Lower Hutt Foodbank Suspends Its Service
The Lower Hutt Foodbank has suspended its service because it cannot operate safely in the current COVID-19 environment.
“We had no choice but to close,” says Acting Chair Paul Gandar. “We have very small premises which meant we couldn’t follow the distancing rules and keep clients, volunteers and staff safe from infection. In addition, almost all of our 30 volunteers are in the at-risk category. However, that doesn’t mean that we can’t continue to support our clients. We are providing food through partnerships with The Salvation Army and Common Unity Project. We have given them all of our food stocks and are also giving them financial support.”

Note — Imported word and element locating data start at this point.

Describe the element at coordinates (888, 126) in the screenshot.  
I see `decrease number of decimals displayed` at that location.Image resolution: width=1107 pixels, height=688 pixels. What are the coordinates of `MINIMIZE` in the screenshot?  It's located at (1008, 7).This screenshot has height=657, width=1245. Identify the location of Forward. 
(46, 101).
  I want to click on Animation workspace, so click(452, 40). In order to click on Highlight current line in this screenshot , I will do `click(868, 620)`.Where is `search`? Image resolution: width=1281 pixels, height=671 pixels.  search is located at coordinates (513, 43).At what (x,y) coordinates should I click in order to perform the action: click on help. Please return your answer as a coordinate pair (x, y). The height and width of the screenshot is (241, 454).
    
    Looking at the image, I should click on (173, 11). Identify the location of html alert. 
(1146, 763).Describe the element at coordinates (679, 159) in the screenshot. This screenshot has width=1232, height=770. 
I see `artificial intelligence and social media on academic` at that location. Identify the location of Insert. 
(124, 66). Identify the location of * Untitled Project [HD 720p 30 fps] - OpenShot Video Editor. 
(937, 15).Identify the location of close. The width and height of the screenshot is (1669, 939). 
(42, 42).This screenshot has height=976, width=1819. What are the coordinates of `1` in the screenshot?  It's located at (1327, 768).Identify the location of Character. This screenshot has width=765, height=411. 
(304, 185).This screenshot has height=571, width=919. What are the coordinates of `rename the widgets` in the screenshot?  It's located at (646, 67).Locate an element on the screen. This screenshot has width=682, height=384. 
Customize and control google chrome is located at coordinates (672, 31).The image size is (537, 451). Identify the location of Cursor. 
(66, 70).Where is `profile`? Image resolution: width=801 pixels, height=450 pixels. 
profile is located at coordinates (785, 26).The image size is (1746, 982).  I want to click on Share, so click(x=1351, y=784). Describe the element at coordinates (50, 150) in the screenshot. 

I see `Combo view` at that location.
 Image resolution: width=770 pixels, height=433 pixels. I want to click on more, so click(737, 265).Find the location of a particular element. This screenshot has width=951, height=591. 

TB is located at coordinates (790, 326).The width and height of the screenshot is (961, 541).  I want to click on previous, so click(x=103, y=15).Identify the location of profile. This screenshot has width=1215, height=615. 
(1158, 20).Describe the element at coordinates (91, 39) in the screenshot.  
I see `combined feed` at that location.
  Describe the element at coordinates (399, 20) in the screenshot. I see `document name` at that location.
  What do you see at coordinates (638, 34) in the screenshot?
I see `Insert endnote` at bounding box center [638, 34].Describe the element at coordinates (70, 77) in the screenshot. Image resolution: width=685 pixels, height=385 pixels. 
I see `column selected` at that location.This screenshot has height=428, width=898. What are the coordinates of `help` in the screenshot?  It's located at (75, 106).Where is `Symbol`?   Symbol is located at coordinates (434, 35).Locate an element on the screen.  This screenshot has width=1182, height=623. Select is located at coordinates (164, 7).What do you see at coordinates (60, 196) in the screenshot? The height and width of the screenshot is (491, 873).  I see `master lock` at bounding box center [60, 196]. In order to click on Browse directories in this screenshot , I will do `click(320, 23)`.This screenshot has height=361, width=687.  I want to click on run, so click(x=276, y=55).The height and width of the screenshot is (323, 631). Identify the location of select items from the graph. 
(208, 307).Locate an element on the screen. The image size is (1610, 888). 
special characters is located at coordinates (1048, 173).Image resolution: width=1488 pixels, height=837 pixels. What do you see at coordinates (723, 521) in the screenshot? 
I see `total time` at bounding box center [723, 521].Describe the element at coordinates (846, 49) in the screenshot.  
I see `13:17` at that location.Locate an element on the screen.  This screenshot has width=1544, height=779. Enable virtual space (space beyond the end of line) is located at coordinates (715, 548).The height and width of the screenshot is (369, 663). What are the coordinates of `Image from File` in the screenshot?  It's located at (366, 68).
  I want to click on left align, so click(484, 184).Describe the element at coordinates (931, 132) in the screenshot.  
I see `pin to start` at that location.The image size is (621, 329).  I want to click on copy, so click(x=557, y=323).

The Lower Hutt community has clearly understood that emergency food will be needed even more with people losing their jobs and livelihoods as food and monetary donations are continuing to flow in. “Our community can be assured that all donations are still being used to feed those who need it, says Gandar.
“We realise that we are unlikely to be able to operate as we have in the past. In a sense, COVID-19 has been a catalyst for reflection about how we might provide the service differently. The Foodbank is now exploring different ways it could provide emergency food parcels in a future beyond COVID-19. “It is likely to be a more collaborative way of working,” he said.
The Foodbank normally provides an average of 2200 emergency food parcels annually, each of which is enough food for a week for the household. It has been providing these emergency food parcels in Lower Hutt for 35 years.